Die BEG definiert, nach welchem Fahrplan Re­gio­nal­zü­ge und S-Bahnen in Bayern fahren. Aus dem Angebot un­ter­schied­li­cher Ei­sen­bahn­ver­kehrs­un­ter­neh­men entsteht so ein System aus einem Guss.

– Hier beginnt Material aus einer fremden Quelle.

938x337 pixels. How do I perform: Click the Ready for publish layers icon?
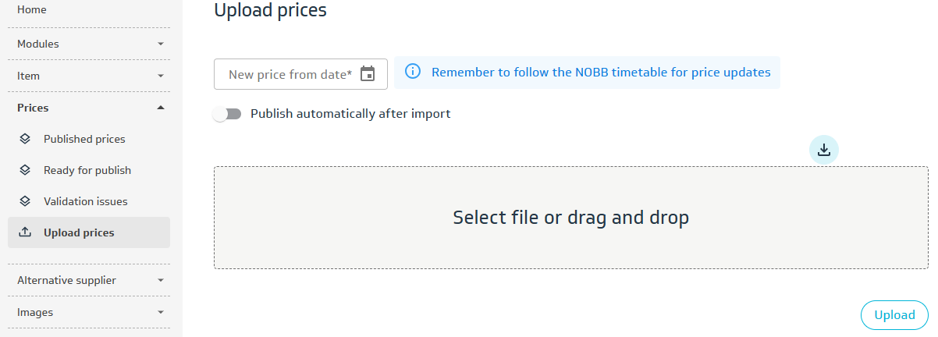(25, 170)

Die BEG hat seit ihrer Gründung 1995 das Angebot im baye­ri­schen Schie­nen­per­so­nen­nah­ver­kehr (SPNV) deutlich aus­ge­wei­tet und ist bestrebt, es auch in Zukunft weiter zu ver­bes­sern. Ganz oben auf der Agenda steht die Ver­voll­stän­di­gung des bay­ern­wei­ten Stun­den­takts. Das Ziel ist, diesen so­ge­nann­ten Bayern-Takt auf allen Strecken und an allen Wo­chen­ta­gen min­des­tens vom frühen Morgen bis 23:00 Uhr an­zu­bie­ten. Ins­be­son­de­re in den Bal­lungs­zen­tren gibt es darüber hinaus Bedarf an Takt- und Ka­pa­zi­täts­aus­wei­tun­gen. Dem­ge­gen­über stehen li­mi­tier­te Fi­nanz­mit­tel und Engpässe in der Schie­nen­in­fra­struk­tur. Die Planung des SPNV gleicht deshalb häufig einem Ba­lan­ce­akt, um Nachfrage, Fi­nanz­mit­tel und In­fra­struk­tur best­mög­lich mit­ein­an­der in Einklang zu bringen.

Viel Arbeit hat die BEG in die Ent­wick­lung eines in­te­gra­len Takt­fahr­plans in­ves­tiert: Der Bayern-Takt sorgt an den Kno­ten­bahn­hö­fen für optimal ab­ge­stimm­te Um­stei­ge­mög­lich­kei­ten. Bayern war außerdem das erste Bun­des­land, das einen lan­des­wei­ten Fahr­schein für Re­gio­nal­zü­ge und S-Bahnen ein­ge­führt hat: Das Bayern-Ticket. Es ist mit rund 60 Millionen ver­kauf­ten Fahr­kar­ten das er­folg­reichs­te Län­der­ti­cket in Deutsch­land. Mit der über­grei­fen­den Marke „Bahnland Bayern“ sorgt die BEG dafür, dass der SPNV in Bayern als Ge­samt­sys­tem erkennbar ist – trotz der un­ter­schied­li­chen Ei­sen­bahn­ver­kehrs­un­ter­neh­men, die im Auftrag der BEG fahren.